- 本文 -
----------------
実際、憲法の発布を「絹布(けんぷ)の法被(はっぴ)」、つまり政府が国民に上等な絹服をくれると勘違いした人々もいたという。
内閣に行政権を集中しようと努めた伊藤博文
ただ、不思議なのは、一般国民だけではなく、それまで政府を激しく攻撃してきた自由民権家の多くが、ほとんど文句を言わなかったことである。
それは、発布された憲法が自分たちの思った以上に民主的なものだったからだろう。
確かに天皇の権限は強いものの、法律の範囲内において国民は、居住・移転や信教の自由、言論・出版・集会・結社の自由、信書の秘密、私有財産の保護などが認められていた。
また、司法権は行政権から独立し、三権分立も明確に定められており、帝国議会が設けられ、法律案・予算案の審議権が与えられた。特に衆議院(選挙で選ばれた議員で構成)に対して法案提出権を認め、予算審議については先議権を付与した。国民が政治に関与する道が開かれたのである。
やはりこれには、憲法制定の中心人物となった伊藤博文の考え方が大きく影響していると思われる。
伊藤は、天皇の力を抑えて内閣に行政権を集中しようと動いているし、枢密院での憲法審議においても「立憲政治は、君主の権力を制限し、国民の権利を保護することが大切だ」と語っている。日本は近い将来、議会制民主主義に基づく政党政治を行うべきだと認識していたのだろう。事実伊藤は、1900年に政党(立憲政友会)を組織して総裁に就き、第4次伊藤内閣を組織している。
ともあれ、明治憲法は天皇独裁を肯定する非民主的な憲法だと思われがちだが、それは正しい認識ではない。解釈の仕方によっては、かなり民主的なものに変貌するのである。きっと伊藤も、その性質は認識していたはずだ。
天皇「機関」説VS天皇「主権」説
そうした見方は、大正時代、東京帝国大学の美濃部達吉教授が唱えた「天皇機関説(国家法人説)」にもうかがえる。
天皇機関説とは、「国家は法人(人間以外で、人格を持つとして法律上で権利や義務が与えられた団体)であり、主権(統治権)は国家が持ち、天皇は国家の最高機関として、憲法のもとで統治権を行使する」という理論だ。
分かりづらいので、もう少し補足すると、美濃部は国家を、同じ目的を持つ多数の人間の集合体だと考える。そして、天皇も議員も一般国民も共通の目的で結合している組織なのだから、国家の最高機関である天皇は、組織全体の目的のために政治を行うべきだとする。
ゆえに美濃部は、天皇が国民の権利を抑えて絶対服従を要求する専制政治に反対し、政党内閣制こそ正しいあり方だと説いた。
----------------
- 練習問題 -
1. 明治憲法についての文章をもとに、次の問いに答えよ。
(a) 憲法の発布を、一部の人々は何と勘違いしたか。
(b) 伊藤博文は1900年にどの政党を組織したか。
(c) 「天皇機関説」を唱えたのは誰か。
2. 明治憲法についての文章を二文で要約せよ。
3. 明治憲法についての文章の最後の文に続けて、その先を書き継げ。

[抽出されたエントリ]
----------------
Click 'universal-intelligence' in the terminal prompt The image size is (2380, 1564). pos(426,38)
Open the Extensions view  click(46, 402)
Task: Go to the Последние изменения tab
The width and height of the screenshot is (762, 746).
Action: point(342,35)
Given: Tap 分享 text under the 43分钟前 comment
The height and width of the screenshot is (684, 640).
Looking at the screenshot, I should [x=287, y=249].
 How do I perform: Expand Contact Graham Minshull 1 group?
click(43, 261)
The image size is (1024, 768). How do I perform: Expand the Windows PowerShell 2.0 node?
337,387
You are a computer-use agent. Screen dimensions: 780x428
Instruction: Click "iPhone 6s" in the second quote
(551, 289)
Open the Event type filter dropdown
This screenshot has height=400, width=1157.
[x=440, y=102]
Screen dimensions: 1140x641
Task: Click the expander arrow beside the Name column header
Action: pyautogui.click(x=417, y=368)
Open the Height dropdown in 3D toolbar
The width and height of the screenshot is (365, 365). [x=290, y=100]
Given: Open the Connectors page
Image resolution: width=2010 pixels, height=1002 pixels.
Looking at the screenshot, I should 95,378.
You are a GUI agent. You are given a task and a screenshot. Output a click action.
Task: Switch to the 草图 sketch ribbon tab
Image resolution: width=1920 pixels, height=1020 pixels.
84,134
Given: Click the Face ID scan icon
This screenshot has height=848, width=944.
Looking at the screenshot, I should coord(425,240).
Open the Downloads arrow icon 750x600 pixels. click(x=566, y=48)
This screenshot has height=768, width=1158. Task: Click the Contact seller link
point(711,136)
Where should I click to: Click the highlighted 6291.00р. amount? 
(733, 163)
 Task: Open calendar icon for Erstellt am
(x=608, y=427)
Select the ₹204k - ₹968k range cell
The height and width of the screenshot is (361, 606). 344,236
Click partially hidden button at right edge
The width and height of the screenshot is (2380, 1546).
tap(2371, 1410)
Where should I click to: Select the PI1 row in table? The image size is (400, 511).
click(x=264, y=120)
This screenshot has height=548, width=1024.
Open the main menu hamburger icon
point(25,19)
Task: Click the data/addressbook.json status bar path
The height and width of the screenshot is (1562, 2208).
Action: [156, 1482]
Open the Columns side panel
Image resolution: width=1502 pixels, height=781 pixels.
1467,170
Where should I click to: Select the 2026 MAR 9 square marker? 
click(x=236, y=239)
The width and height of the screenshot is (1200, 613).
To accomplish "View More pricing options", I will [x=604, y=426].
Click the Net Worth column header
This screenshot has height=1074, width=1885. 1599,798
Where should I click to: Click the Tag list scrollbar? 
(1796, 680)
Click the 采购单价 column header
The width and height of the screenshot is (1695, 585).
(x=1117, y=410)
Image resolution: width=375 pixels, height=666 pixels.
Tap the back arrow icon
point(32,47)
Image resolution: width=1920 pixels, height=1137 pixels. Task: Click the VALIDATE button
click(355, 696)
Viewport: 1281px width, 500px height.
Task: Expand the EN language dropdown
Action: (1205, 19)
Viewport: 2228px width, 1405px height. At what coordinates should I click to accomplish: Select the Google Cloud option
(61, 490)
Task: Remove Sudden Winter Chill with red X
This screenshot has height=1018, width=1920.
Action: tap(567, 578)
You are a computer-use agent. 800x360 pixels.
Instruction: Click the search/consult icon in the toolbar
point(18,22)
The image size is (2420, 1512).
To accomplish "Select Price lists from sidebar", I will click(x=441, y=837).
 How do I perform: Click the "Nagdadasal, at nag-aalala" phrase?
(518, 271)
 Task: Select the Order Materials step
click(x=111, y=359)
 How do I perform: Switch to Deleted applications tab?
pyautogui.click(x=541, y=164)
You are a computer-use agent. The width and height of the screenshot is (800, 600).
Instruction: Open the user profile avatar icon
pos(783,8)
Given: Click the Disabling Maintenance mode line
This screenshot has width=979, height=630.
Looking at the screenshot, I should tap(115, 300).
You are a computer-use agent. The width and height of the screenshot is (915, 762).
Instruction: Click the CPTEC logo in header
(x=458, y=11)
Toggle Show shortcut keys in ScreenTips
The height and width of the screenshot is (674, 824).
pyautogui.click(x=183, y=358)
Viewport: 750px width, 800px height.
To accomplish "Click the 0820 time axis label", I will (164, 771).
----------------
- 解答 -
1.
(a) 「絹布の法被」、つまり政府が国民に上等な絹服をくれるものと勘違いした。
(b) 立憲政友会を組織して総裁に就いた。
(c) 大正時代の東京帝国大学教授、美濃部達吉である。

2. 明治憲法は天皇の権限が強い一方で、法律の範囲内で国民の自由を認め、三権分立や帝国議会を定めており、自由民権家の多くも文句を言わないほど民主的な内容を持っていた。その背景には、君主の権力の制限と国民の権利の保護を重んじた伊藤博文の考え方があり、大正時代には美濃部達吉が天皇を国家の最高機関とする天皇機関説を唱え、政党内閣制こそ正しいと説いた。

3.
これに対して、同じ帝大の法学者・上杉慎吉は、天皇は絶対無限と考える立場から天皇主権説(国家の主権は天皇自身にあるとする説)を唱え、美濃部と論争を展開した。
しかし結果的に天皇機関説が主流となり、政党内閣制の理論的根拠となって、大正末期から昭和初期にかけての政党内閣の継続に大きく寄与したのである。
艦隊派 VS 条約派―総帥権を巡る政争
1930年、憲法に明記された天皇の統帥権を巡って大きな政争が勃発する。
同年1月、イギリスが海軍大国に呼び掛けてロンドンで海軍軍縮会議を開催。4月には日本・アメリカ・イギリス・フランス・イタリアにより、補助艦(巡洋艦・駆逐艦・潜水艦)の保有量(総トン数)の制限を定めた軍縮条約が締結された。
その際、補助艦全体の保有率で日本は対米英の6.975割と決まった。これは、主力艦(戦艦・空母)の保有比率を定めた1922年のワシントン海軍軍縮条約での6割を上回るもので、目標としていた7割をほぼ達成できた。ところが、大型巡洋艦の保有比率では、またも対米英の約6割で妥協せざるを得なかった。
巡洋艦とは、「戦艦と駆逐艦との中間に位し、速力は戦艦に優り、攻防力・耐波性は駆逐艦を凌駕する」(広辞苑)艦船のこと。その大型のものが大型巡洋艦である。つまり、戦艦に匹敵するような軍鑑といえる。だから海軍内では不満の声も強かったが、日本政府は調印に踏み切ったのである。このときの日本全権は、元首相の若槻礼次郎と海軍大臣の財部彪らであった。
調印の可否を巡り海軍内では2つに分裂して争った。調印に反対する一派を「艦隊派」、容認する一派を「条約派」と言う。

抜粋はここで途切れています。